Items from a data source
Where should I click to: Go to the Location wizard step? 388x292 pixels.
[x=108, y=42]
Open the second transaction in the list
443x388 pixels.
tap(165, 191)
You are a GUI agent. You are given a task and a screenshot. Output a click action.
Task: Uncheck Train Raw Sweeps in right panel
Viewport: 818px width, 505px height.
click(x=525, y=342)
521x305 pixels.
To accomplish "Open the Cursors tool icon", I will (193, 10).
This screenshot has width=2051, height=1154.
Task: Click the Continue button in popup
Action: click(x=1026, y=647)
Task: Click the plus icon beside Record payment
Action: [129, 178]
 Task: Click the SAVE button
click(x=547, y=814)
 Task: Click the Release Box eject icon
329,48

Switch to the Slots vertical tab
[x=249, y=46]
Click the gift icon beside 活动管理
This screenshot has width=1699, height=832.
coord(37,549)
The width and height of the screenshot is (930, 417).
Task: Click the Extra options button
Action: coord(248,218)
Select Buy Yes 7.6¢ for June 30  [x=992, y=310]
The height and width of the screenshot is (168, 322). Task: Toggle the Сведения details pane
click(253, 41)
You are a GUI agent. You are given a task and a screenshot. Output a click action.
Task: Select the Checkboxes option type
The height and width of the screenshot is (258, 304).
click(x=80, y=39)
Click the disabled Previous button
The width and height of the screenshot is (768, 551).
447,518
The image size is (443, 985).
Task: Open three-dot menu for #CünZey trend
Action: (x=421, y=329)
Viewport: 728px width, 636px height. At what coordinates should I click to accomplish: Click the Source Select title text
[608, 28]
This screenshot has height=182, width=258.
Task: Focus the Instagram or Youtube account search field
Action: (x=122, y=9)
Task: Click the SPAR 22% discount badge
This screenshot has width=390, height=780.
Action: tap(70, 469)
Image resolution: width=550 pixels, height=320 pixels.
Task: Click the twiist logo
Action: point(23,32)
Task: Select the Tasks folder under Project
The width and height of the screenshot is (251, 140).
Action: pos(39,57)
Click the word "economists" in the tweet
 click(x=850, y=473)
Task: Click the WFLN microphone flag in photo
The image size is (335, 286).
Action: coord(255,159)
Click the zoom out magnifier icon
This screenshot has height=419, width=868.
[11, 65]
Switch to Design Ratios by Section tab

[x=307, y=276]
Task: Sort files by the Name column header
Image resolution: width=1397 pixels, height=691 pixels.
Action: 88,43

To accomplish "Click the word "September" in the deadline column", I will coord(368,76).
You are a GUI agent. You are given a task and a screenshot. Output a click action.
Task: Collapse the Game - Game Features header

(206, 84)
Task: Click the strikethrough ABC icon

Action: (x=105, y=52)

= Problem =
Give back exactly the lines running from the line that has "The height and width of the screenshot is (258, 304)." to the end of the entries above.

= Solution =
The height and width of the screenshot is (258, 304).
click(x=80, y=39)
Click the disabled Previous button
The width and height of the screenshot is (768, 551).
447,518
The image size is (443, 985).
Task: Open three-dot menu for #CünZey trend
Action: (x=421, y=329)
Viewport: 728px width, 636px height. At what coordinates should I click to accomplish: Click the Source Select title text
[608, 28]
This screenshot has height=182, width=258.
Task: Focus the Instagram or Youtube account search field
Action: (x=122, y=9)
Task: Click the SPAR 22% discount badge
This screenshot has width=390, height=780.
Action: tap(70, 469)
Image resolution: width=550 pixels, height=320 pixels.
Task: Click the twiist logo
Action: point(23,32)
Task: Select the Tasks folder under Project
The width and height of the screenshot is (251, 140).
Action: pos(39,57)
Click the word "economists" in the tweet
 click(x=850, y=473)
Task: Click the WFLN microphone flag in photo
The image size is (335, 286).
Action: coord(255,159)
Click the zoom out magnifier icon
This screenshot has height=419, width=868.
[11, 65]
Switch to Design Ratios by Section tab

[x=307, y=276]
Task: Sort files by the Name column header
Image resolution: width=1397 pixels, height=691 pixels.
Action: 88,43

To accomplish "Click the word "September" in the deadline column", I will coord(368,76).
You are a GUI agent. You are given a task and a screenshot. Output a click action.
Task: Collapse the Game - Game Features header

(206, 84)
Task: Click the strikethrough ABC icon

Action: (x=105, y=52)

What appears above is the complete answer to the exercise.